On 13 September 2022, he pursued his postgraduate studies at the Lee Kuan Yew School of Public Policy, National University of Singapore.

Tengku Panglima Besar Pahang

Tengku Hassanal was appointed by his grandfather as Tengku Panglima Besar of Pahang on 18 June 2018.

Military career
As heir to the throne of Pahang, Tengku Hassanal had undergone military training at Royal Military Academy Sandhurst, United Kingdom for 44 weeks in 2019. He graduated from Sandhurst on 13 December 2019 with other 242 cadet officers commissioned at the Sovereign's Parade at Sandhurst, graced by Sophie, Countess of Wessex, as a representative of Queen Elizabeth II.

On 21 January 2020, Tengku Hassanal, along with his brother, Tengku Amir Nasser Ibrahim, was conferred the rank of Second Lieutenant while Tengku Amir was conferred the rank of Lieutenant Colonel by their father, Sultan Abdullah of Pahang. Upon completing military training and education, Tengku Hassanal is assigned to the 4th Mechanised Brigade of the 12th Battalion of the Royal Malay Regiment based in Pahang.

Tengku Mahkota of Pahang
Tengku Hassanal was proclaimed as the Tengku Mahkota of Pahang and Pemangku Raja Pahang on 29 January 2019. He is currently serving as Regent throughout his father's 5-year reign as the Yang di-Pertuan Agong.

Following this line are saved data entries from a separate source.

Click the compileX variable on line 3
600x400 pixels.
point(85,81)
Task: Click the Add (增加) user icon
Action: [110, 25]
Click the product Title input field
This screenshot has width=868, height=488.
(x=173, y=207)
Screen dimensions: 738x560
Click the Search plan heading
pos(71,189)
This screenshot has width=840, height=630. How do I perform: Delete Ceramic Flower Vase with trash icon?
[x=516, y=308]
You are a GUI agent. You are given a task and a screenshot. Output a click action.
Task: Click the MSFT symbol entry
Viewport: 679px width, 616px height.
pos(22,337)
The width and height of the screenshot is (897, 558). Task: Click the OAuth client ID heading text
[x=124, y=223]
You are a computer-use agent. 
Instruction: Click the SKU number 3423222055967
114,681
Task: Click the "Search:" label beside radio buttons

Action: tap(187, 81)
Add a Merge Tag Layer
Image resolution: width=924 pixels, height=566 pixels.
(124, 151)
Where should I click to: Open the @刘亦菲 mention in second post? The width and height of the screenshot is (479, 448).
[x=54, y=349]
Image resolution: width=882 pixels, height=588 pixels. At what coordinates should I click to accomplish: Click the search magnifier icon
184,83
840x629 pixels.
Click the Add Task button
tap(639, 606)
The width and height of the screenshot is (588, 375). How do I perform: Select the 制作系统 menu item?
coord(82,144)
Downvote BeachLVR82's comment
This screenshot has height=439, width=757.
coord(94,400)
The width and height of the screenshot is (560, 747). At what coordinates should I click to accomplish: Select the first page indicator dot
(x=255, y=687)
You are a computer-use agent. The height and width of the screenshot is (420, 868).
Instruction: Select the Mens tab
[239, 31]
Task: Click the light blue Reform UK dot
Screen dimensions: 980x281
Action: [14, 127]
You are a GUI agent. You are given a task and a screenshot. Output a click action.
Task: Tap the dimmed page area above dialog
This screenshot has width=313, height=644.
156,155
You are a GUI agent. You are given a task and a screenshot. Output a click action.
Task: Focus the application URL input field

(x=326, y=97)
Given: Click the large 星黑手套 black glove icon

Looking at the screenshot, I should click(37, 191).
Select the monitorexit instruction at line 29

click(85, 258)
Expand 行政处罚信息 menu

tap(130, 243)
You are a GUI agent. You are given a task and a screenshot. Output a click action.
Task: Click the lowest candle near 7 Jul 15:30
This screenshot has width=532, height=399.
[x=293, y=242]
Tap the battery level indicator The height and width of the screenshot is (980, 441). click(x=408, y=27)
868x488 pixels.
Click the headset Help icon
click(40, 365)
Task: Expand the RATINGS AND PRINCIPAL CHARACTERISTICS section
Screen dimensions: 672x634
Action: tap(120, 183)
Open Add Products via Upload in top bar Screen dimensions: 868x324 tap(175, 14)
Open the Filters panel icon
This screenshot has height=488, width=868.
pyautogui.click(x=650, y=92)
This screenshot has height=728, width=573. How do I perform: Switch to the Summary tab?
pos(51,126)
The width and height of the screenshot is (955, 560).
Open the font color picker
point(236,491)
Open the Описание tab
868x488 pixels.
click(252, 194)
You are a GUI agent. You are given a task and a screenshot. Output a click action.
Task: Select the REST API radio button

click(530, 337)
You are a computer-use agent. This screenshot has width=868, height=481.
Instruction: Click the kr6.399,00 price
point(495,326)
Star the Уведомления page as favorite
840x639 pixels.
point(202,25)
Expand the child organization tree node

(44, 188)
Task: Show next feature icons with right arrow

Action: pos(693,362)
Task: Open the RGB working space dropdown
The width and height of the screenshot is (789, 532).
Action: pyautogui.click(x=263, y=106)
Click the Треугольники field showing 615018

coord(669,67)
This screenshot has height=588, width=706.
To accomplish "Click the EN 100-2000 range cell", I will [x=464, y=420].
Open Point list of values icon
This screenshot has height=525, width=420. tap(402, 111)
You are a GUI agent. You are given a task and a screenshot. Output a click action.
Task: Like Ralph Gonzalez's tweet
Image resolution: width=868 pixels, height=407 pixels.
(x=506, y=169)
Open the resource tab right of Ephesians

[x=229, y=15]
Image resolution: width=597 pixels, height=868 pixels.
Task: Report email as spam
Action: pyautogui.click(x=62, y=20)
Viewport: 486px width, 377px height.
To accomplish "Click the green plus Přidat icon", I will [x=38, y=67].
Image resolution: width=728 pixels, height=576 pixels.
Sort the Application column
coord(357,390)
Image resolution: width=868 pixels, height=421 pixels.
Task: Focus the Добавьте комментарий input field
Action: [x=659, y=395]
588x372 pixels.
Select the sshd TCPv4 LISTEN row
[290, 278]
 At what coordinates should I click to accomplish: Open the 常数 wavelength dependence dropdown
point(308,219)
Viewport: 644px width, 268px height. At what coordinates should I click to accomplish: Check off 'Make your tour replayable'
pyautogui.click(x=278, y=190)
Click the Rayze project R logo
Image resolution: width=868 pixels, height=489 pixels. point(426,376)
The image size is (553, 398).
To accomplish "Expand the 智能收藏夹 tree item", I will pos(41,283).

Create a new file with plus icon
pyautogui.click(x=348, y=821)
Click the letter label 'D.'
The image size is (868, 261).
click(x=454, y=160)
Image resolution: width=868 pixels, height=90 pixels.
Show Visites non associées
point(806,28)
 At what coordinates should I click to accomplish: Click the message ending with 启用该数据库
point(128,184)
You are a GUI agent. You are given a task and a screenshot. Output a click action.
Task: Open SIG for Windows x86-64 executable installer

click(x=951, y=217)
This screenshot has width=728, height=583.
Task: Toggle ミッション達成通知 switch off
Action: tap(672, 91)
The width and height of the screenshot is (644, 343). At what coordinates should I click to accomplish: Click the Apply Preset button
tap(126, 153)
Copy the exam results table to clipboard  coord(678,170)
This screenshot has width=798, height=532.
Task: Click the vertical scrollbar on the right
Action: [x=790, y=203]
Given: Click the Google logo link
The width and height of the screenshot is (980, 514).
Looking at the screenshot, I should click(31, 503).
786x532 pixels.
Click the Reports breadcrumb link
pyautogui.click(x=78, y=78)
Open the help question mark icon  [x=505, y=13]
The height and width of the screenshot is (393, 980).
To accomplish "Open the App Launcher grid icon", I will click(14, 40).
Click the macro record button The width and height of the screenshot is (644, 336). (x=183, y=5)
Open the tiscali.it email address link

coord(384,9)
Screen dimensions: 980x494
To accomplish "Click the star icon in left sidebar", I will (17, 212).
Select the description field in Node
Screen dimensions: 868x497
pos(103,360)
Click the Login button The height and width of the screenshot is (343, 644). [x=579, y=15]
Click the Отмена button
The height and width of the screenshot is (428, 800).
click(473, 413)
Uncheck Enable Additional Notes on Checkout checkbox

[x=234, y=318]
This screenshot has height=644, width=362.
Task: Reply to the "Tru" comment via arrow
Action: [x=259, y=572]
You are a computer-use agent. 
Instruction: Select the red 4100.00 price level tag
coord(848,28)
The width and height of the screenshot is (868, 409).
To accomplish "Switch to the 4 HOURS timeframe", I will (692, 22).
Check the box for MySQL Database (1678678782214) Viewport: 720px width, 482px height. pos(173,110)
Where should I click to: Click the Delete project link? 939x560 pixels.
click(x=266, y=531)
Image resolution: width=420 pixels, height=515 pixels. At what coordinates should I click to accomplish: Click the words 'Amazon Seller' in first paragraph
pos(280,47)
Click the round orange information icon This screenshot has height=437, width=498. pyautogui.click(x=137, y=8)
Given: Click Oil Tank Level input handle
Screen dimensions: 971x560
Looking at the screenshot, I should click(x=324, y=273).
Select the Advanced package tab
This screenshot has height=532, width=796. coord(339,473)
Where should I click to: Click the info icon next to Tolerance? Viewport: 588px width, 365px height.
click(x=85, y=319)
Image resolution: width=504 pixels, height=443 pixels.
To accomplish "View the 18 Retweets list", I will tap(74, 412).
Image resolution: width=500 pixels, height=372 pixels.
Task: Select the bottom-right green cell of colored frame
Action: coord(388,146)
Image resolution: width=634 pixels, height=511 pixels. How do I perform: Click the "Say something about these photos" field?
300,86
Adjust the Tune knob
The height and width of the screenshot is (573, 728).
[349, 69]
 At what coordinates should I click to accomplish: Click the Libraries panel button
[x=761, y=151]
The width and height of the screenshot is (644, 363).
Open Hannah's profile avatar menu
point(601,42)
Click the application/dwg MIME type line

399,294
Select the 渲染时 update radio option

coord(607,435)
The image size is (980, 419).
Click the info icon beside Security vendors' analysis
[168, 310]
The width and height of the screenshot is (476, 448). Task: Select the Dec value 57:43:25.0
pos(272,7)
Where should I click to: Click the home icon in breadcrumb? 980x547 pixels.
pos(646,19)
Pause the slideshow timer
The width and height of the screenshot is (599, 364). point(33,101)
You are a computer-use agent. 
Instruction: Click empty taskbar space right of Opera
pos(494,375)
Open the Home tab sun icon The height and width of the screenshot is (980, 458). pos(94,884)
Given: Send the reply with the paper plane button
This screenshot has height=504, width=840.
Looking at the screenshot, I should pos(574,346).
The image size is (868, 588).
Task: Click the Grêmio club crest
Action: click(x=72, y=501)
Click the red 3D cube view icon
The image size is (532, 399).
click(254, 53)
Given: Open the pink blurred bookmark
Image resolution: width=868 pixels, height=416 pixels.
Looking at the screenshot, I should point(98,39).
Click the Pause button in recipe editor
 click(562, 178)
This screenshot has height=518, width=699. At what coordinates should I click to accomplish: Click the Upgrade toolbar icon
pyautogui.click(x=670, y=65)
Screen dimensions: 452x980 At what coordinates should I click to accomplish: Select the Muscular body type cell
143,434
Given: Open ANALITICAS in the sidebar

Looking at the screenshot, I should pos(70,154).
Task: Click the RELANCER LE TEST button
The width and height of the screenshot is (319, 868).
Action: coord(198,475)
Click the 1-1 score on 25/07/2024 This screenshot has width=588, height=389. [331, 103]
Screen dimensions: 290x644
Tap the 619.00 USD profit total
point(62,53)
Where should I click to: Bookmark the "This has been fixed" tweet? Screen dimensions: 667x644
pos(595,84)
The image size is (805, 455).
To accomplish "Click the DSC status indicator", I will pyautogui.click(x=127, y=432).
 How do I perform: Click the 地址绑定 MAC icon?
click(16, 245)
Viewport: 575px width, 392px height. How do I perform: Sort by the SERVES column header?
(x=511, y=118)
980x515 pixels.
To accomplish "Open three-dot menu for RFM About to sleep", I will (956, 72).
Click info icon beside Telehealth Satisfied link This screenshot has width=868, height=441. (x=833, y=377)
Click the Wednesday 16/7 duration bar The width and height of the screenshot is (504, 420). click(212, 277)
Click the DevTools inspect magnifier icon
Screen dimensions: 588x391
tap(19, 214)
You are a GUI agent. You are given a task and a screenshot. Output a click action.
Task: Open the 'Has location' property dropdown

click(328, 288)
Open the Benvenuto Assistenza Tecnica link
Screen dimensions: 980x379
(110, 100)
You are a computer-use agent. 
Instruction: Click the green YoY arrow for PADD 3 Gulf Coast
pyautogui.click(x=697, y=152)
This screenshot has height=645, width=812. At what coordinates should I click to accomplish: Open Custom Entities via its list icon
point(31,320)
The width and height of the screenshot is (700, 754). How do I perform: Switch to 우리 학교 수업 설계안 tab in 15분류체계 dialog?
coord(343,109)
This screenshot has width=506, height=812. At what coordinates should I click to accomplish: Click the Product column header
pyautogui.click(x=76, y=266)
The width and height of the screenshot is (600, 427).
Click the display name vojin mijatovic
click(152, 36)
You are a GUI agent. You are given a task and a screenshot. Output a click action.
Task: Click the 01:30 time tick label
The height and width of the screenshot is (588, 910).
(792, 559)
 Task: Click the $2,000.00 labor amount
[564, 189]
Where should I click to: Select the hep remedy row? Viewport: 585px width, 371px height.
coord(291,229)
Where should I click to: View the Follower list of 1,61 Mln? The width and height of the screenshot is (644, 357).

The traditional proclamation ceremony was held at Balairung Seri, Istana Abu Bakar, Pekan where Tengku Hassanal took his oath of office and allegiance in front of his parents, family and state dignitaries. 2 days later, his father, the Sultan of Pahang, Al-Sultan Abdullah Ri’ayatuddin Al-Mustafa Billah Shah and the new Tengku Ampuan of Pahang, Tunku Azizah Aminah Maimunah Iskandariah Almarhum Sultan Iskandar, departs to Kuala Lumpur to reign as the Yang di-Pertuan Agong and Raja Permaisuri Agong.

His first official duty as Regent of Pahang was becoming the state representative at the Swearing in ceremony of his father, Sultan Abdullah as the 16th Yang di-Pertuan Agong of Malaysia on 31 January 2019. He also became Pahang's representative on his father's installation ceremony on 30 July 2019.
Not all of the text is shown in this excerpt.